- WORK TO BE COMPLETED -
For the records below, give the number of lines in which "Viewport" appears, and add nothing else.

- Records drawn from a dataset -
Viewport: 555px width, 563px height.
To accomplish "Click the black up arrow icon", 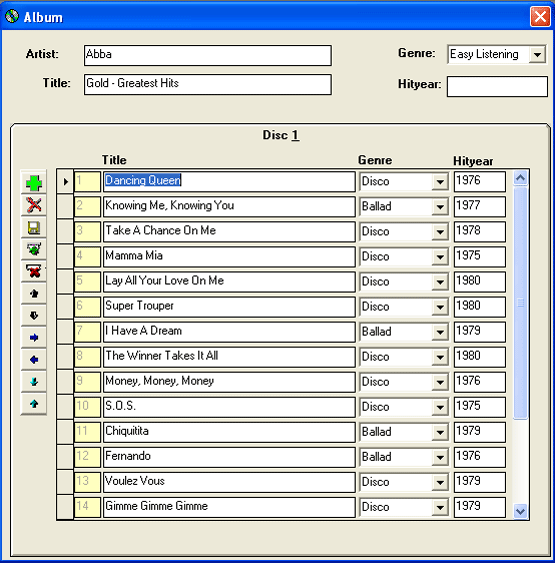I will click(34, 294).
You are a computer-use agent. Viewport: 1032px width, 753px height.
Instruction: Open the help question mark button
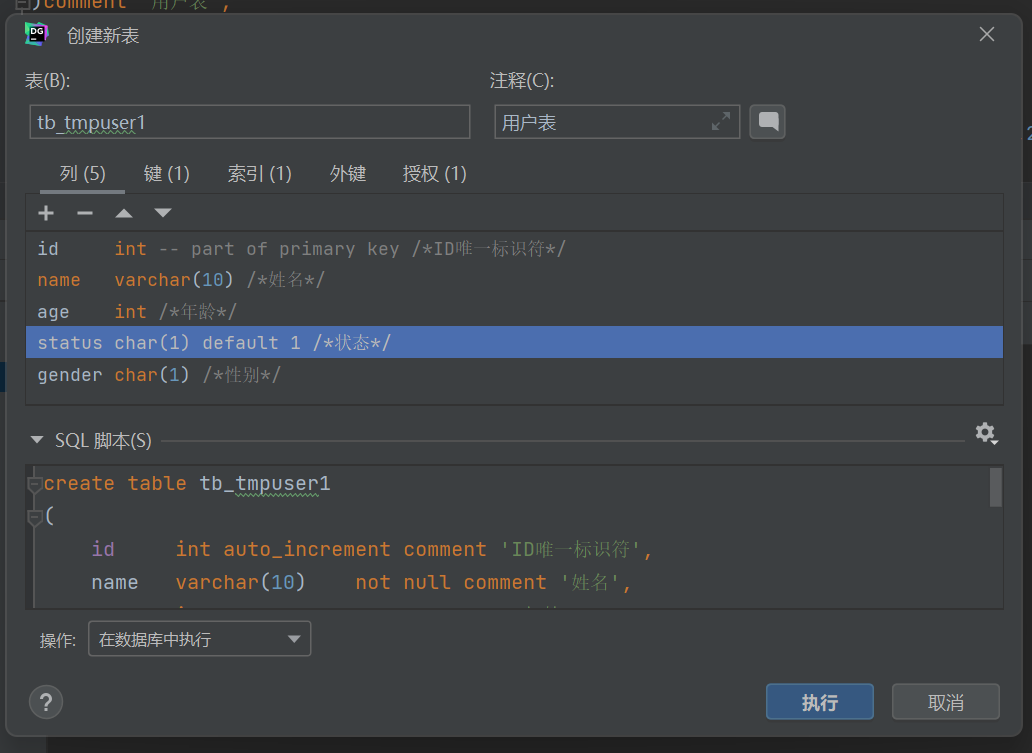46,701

---

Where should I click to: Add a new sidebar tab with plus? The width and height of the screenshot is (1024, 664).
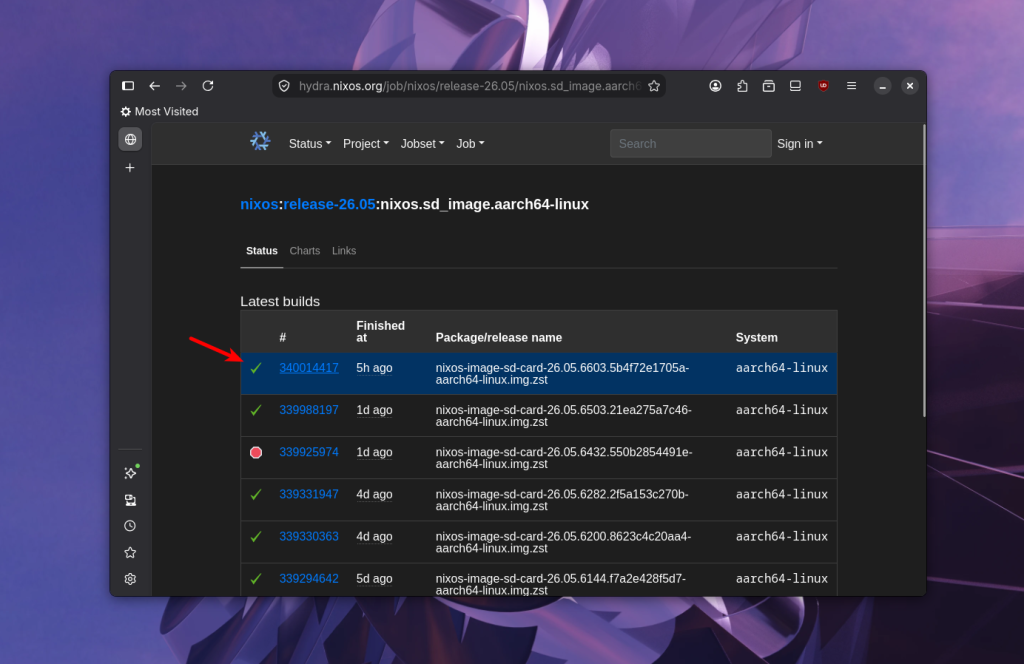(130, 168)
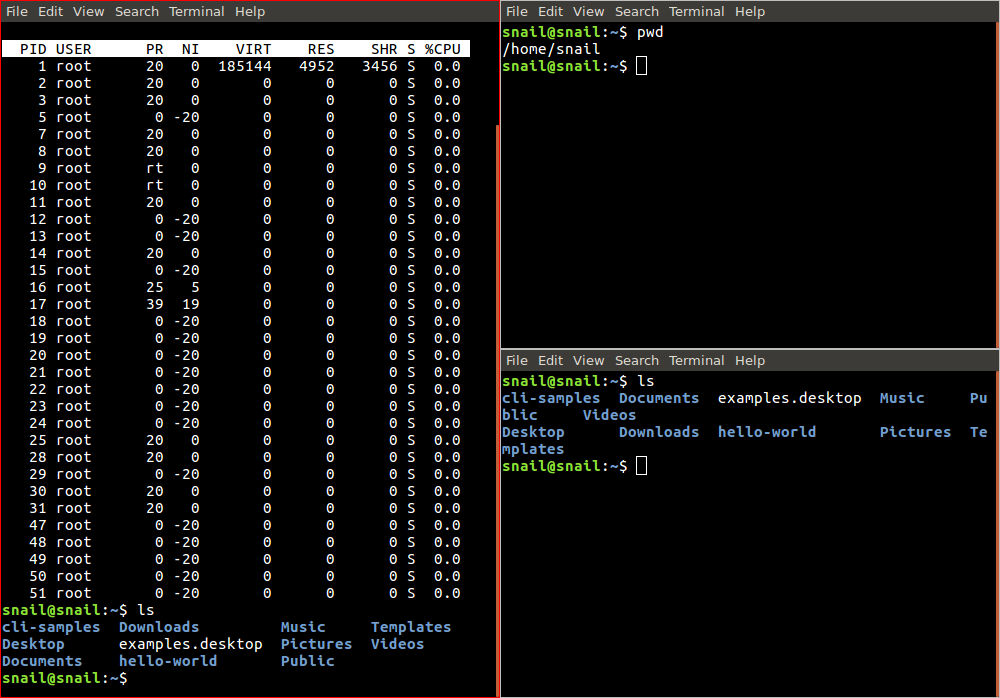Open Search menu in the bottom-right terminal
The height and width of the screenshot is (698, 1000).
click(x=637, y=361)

- SOLVED EXERCISE -
2